Konuyla ilgili iki ayrı yaşanmışlığı paylaşmak isterim.

İlki Cicero ile ilgili, Cicero’ya yaşlılığında sorulmuş; “Üstad, yeniden gençliğe dönmek ister miydiniz?” Verdiği yanıt kısa ve öz; “Yarışı birinci bitiren bir at, neden bir daha başlangıç çizgisine dönmek istesin ki…”

İkincisi de, yazımın başında sözünü ettiğim Birleşik Krallık Başbakanı Gladstone’a ait bazı görüşler;

“Ben her zaman yaşlılar gibi olgun düşünen gençlere, gençler gibi neşeli olan yaşlılara hayranımdır. Zaten neşeli olanlar hiçbir zaman yaşlanmazlar.

Yıllar cildi buruşturabilir, ancak heyecanların bitişiyle ruh buruşur.

İnsan; kendine olan güveni kadar genç, kuşkusu kadar yaşlı, cesareti kadar genç, korkuları kadar yaşlı, umudu kadar genç, bezginliği kadar yaşlıdır.

Hiç kimse fazla yaşamış olmakla yaşlanmaz. İnsanları yaşlandıran, ideallerinin bitmesidir.

Kalbi sevdikçe,  neşe duydukça, güzellikleri fark ettikçe, beyni yeni şeyler keşfettikçe,

herkes gençtir.

İnsanlar yaşadıkça yaşlandıklarını sanırlar, halbuki yaşamadıkça yaşlanırlar..

İnsan, yaşlı olmaya karar verdiği gün yaşlanır…”

Yaşlanan Nüfusun Koşullarına Uygun Yeni Bakış Açıları

Unutmayalım ki, yaşlanma yaşamın doğal bir aşamasıdır.

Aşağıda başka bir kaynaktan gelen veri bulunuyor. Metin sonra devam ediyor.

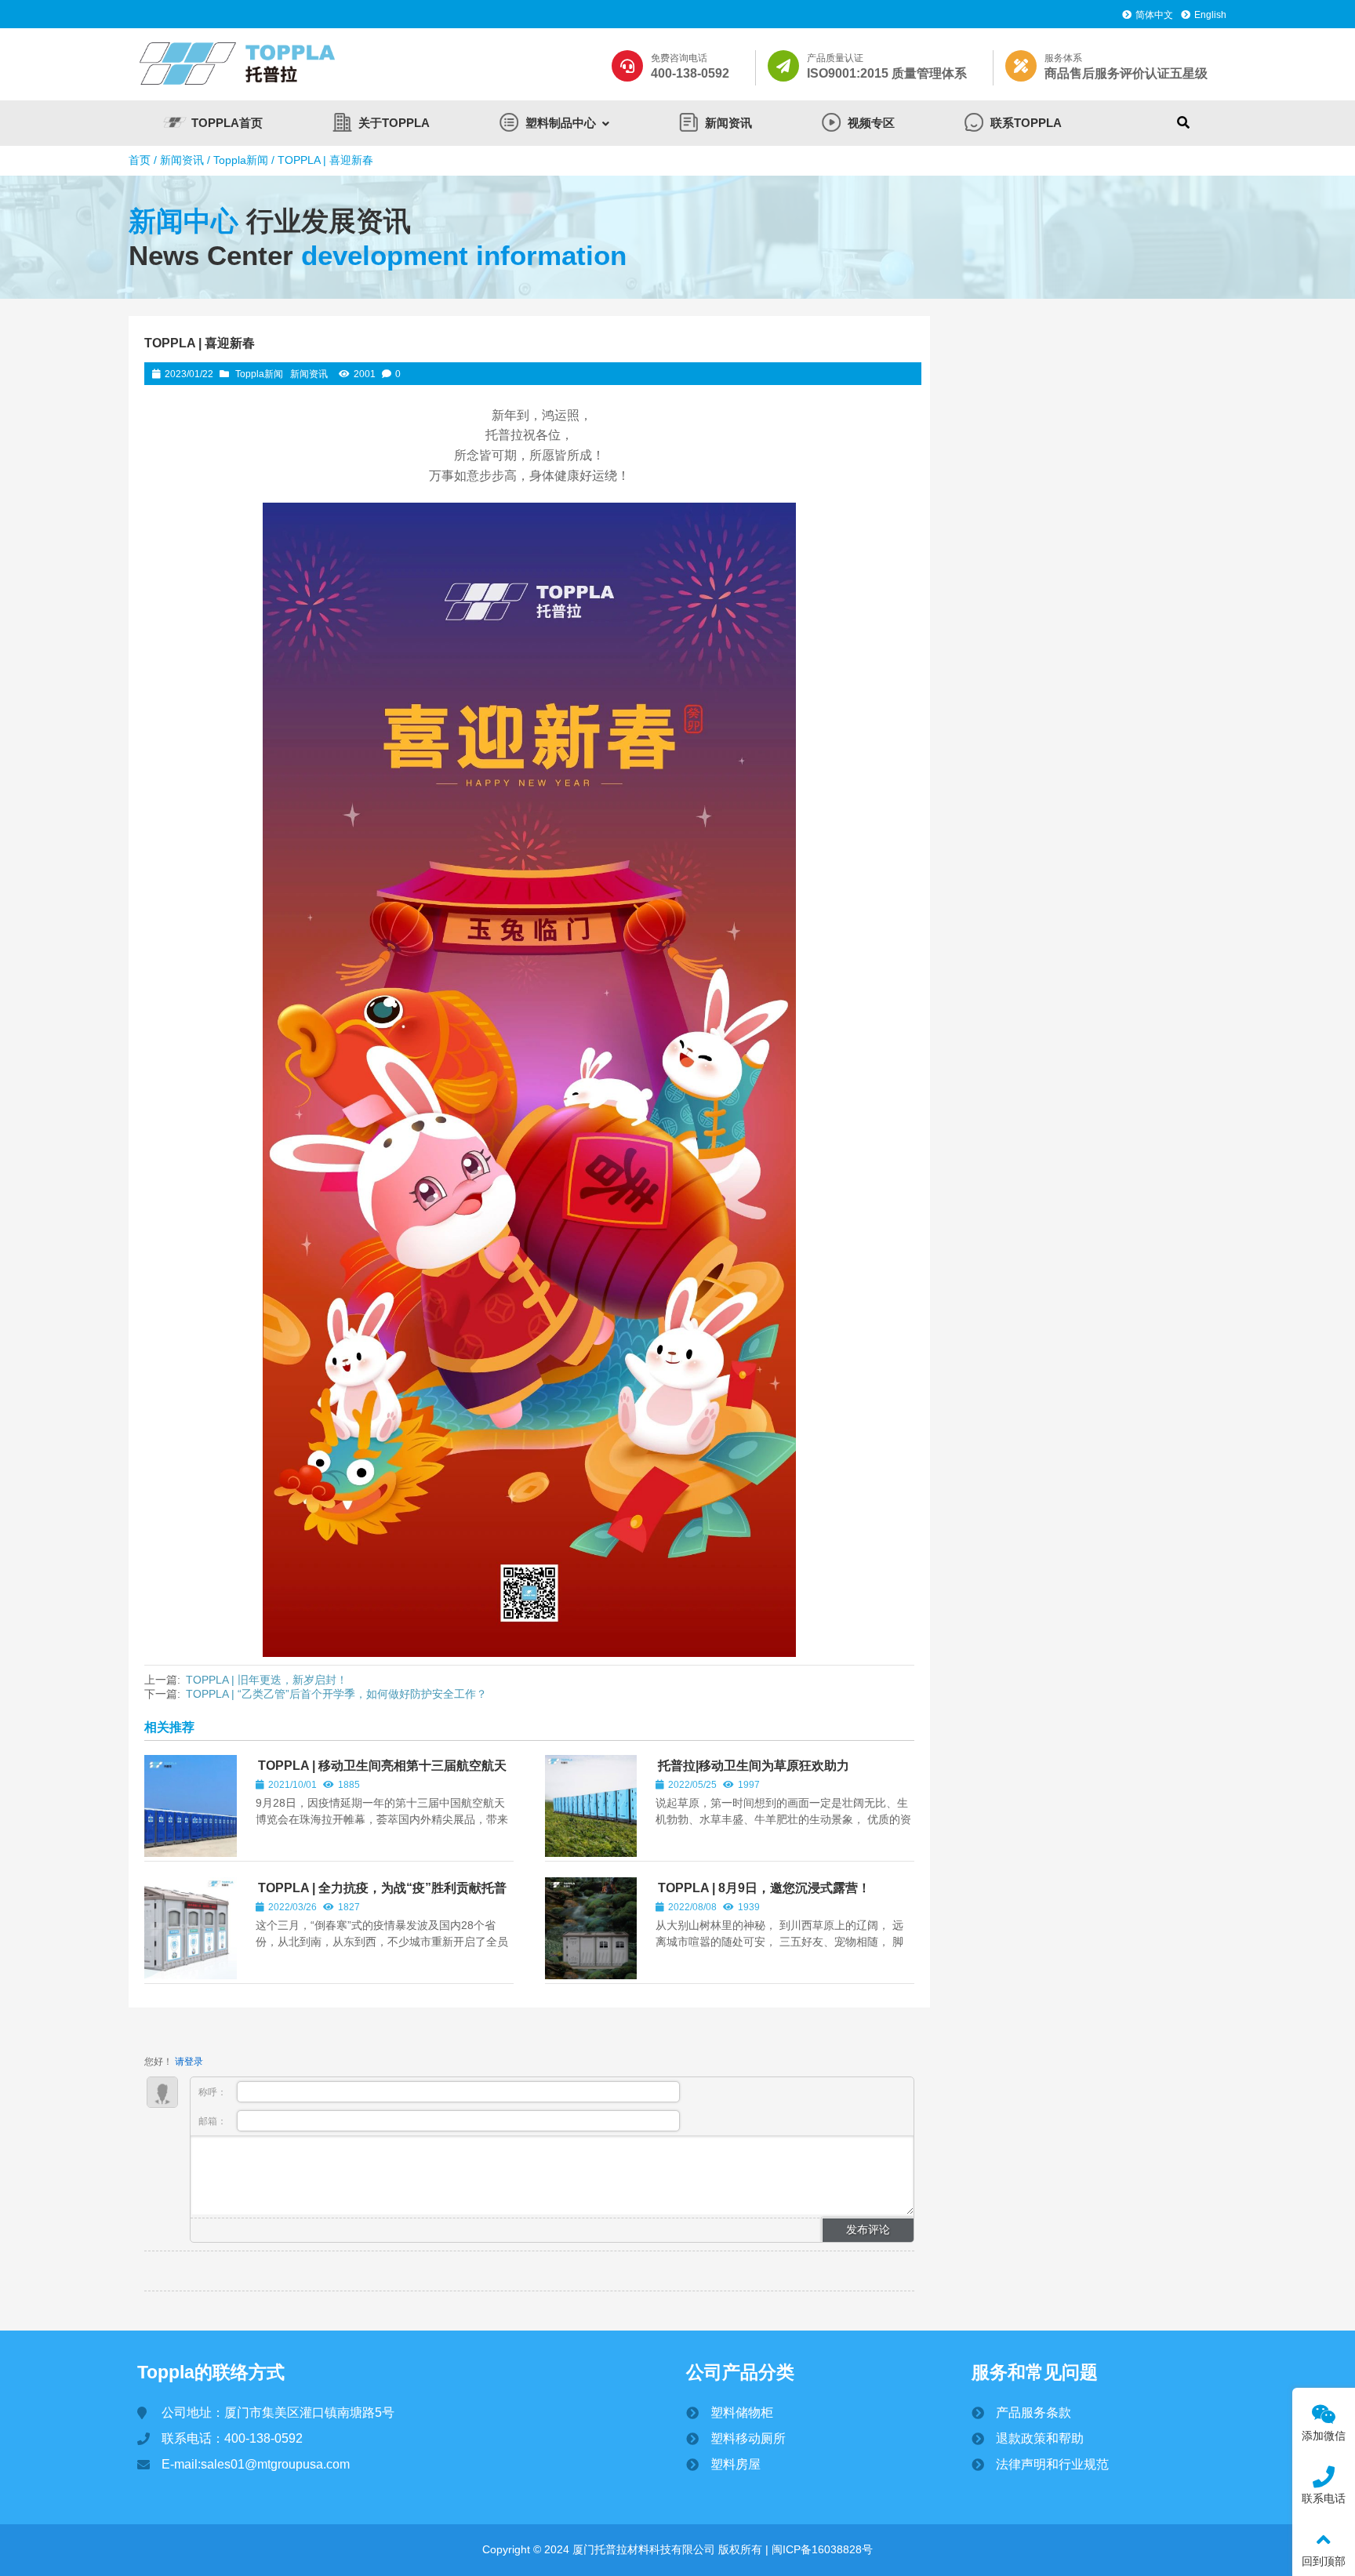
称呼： (213, 2092)
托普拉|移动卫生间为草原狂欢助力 (753, 1765)
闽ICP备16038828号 (820, 2549)
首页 (140, 160)
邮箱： (213, 2121)
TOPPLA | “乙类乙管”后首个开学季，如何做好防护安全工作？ (336, 1694)
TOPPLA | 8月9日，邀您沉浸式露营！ (764, 1888)
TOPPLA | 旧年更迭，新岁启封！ (266, 1679)
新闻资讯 (182, 160)
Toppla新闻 (240, 160)
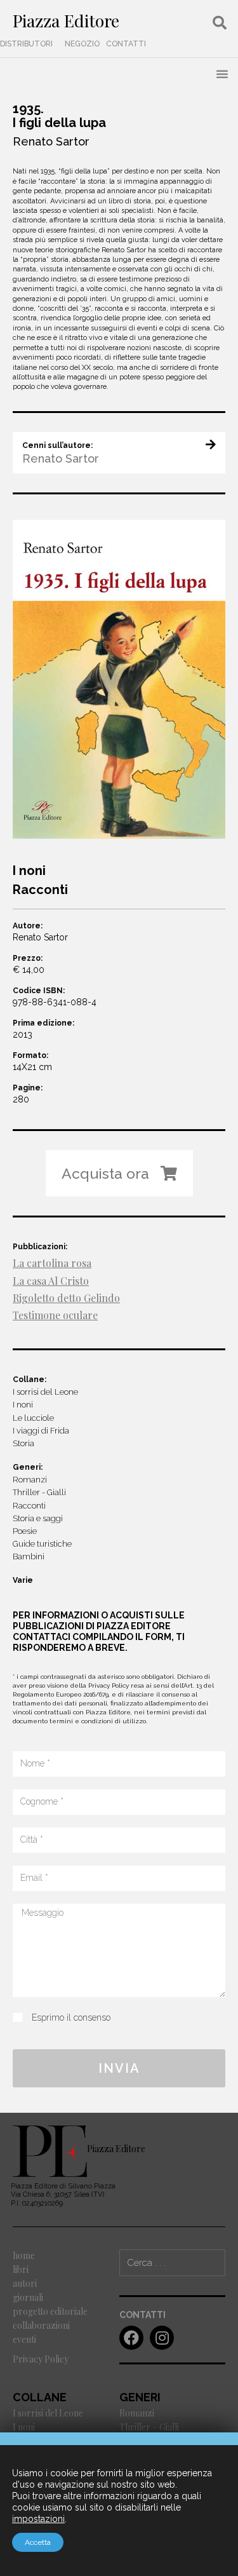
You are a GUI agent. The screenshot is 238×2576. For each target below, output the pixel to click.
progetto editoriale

Bu aşamaya yönelik olarak, politika yapıcı ve karar vericilerin toplumlar için duyarlı olmalarına ihtiyaç vardır. Bu ihtiyaç hem hizmet hem de yeni bir modelleme açısından gereklidir.

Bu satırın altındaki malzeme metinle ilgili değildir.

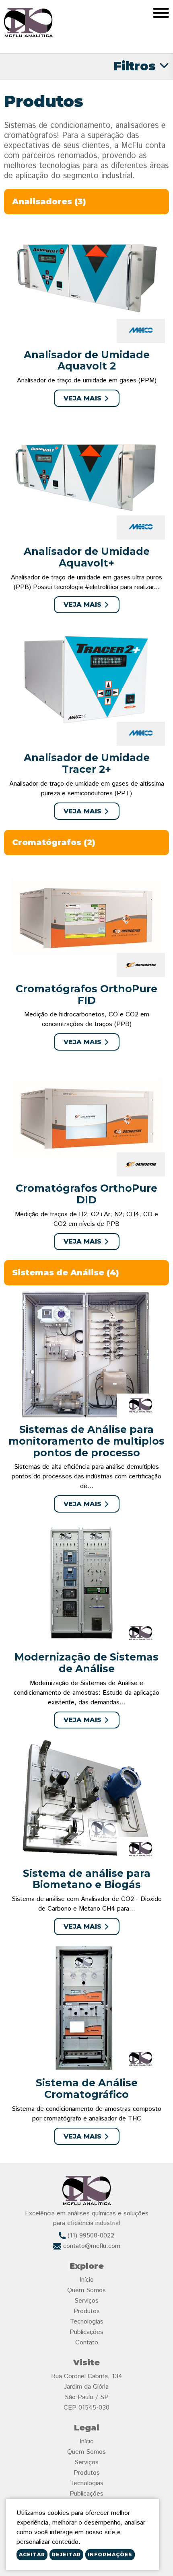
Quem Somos (86, 2290)
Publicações (86, 2332)
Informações (110, 2554)
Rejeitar (66, 2554)
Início (87, 2280)
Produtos (87, 2311)
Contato (86, 2342)
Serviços (86, 2300)
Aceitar (32, 2554)
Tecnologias (86, 2321)
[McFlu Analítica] (28, 22)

Yaşlanan nüfusun koşullarına uygun yeni bakış açıları geliştirilmelidir. Dünya deneyimlerinden de yararlanılarak, merkezi ve yerel farklı uygulamalarla çeşitliliğe gidilmeli, model sosyal güvenlik sistemiyle ilişkilendirilmeli, sağlık bakımıyla birlikte uzun süreli bakım da göz önüne alınmalı, uygun kaynak gereklilikleri kamu ve özel sektör işbirliğiyle birlikte oluşturulmalıdır.